Funcionária 1: "Demoraram tanto pra resolver uma coisa que já sabiamos desde o ano passado, e precisou morrer pessoas pra que agora começem a querer resolver alguma coisa. Então, isso me entristece muito pela questão humana. Se tinha algo superaquecendo e já era algo notório, porque deixar chegar aonde chegou? Não precisávamos disso. A gente não sabe se tem interesses espúrios em relação a isso, mas o importante são as vidas, e o que se pôde fazer pra tirar aquelas vidas lá de dentro foi feito. O emocional dos funcionários devem estar abalados, essas famílias com as perdas também devem estar sofrendo muito, e tudo por conta do descaso."

Funcionária 2: "Outra coisa que eu queria colocar é a questão dos funcionários temporários, que estão agora com a corda no pescoço, porque estão na incerteza de perder seus empregos, tem funcionários com 16 anos de HFB que era do Certame do NERJ, que queremos que seja suspenso, pois foi feito uma seleção que achamos duvidosa, e muitos funcionários que são do Hospital pelo NERJ ficaram de fora, mesmo tendo vários anos de experiência.

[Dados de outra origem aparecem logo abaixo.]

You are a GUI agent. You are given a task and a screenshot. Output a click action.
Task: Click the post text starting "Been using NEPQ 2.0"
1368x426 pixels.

Essas pessoas estão sofrendo muito porque muitos tem apenas esse vínculo empregatício, não trabalham em nenhum outro lugar e estão em risco agora de perder seus empregos, por conta do incêndio que atingiu o hospital."

Este cenário desolador não é puro acaso, foi preparado pela ofensiva dos capitalistas e de distintos governos que servem ao interesse dos de cima pra descarregar a crise sanitária e econômica em curso nas costas da classe trabalhadora carioca e dos setores oprimidos. Por isso, temos que lutar contra a privatização do SUS e a falta de investimentos a partir do não pagamento da dívida pública e a estatização e administração de todo o sistema de saúde sob controle dos trabalhadores, para dar um basta em todas estas mortes evitáveis, fruto da ganância e das reformas aprovadas por Bolsonaro, Mourão e todo o congresso fruto do golpe de 2016. Para que nossas vidas valham mais que o lucro deles, e que sejam os capitalistas que paguem pela crise.

Todas imagens deste artigo foram tiradas pela redação do Esquerda Diário.